Yes, some of these were passing connections. Some came and left without much explanation. But they all played their parts in helping me get to where I am today.
This land showed me a way of life I was not familiar with yet gave me the tools to make it through. The city and the apartment I am in for the past year, have called out to me as home since my first day here. This is where I wanted to come back to after my first trip some three years back. This is where I chose to live by myself despite the challenges of the night. This is where I explored myself and found what I had been hiding my entire life. This is where I cried, loved, walked, broke, and survived.
In the past five years in this land, I have broken down mentally, emotionally, and physically. To the point that I asked my ex to write a story of my journey in her words if and when she chooses so that another Tanu knows that she too can survive (she’s a much better storyteller). When emotional and mental turmoil was not enough, my body gave in to back aches and finally to a broken foot. Yet, this land held me as its own. It gave me rest and solitude when I didn’t know that was what I needed. It gave me sun and now a downpour of rain as if to let me know that it’s all washed away.

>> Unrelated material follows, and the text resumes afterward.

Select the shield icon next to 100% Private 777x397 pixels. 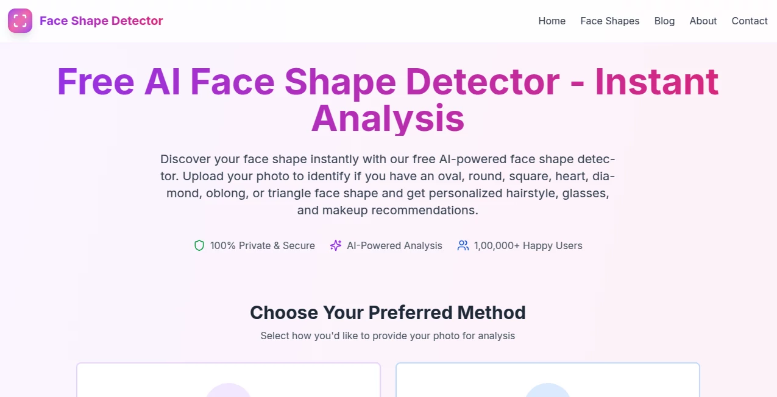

Oh! the love I have for this strange land where I wasn’t born but where I died and survived multiple deaths. Words are not enough to show my gratitude to this holy land that I called home and will always cherish as the place where I was born again. Here is where I met myself and found ways to balance myself. Its trees, streams, skies, and streets – all stayed with me throughout my time. They offered me love and shelter when I had none, and showed me the right way to love. It taught me gratitude and broke down my illusions. It gave me peace and taught me what it means to surrender. Away from the noise of the cities, it showed me what it’s like to connect. It showed me the suffering of the masses and taught me to love without asking.
One blog will not be enough to speak volumes of my love. Even while I write, I can’t help but grieve and cherish the memories of the past five years. There will be more tears to flow and more healing to come. There will be more memories to rejoice and more times to mourn. But right now, I take the first steps to surrender to what’s to come and grieve the loss of the land I love.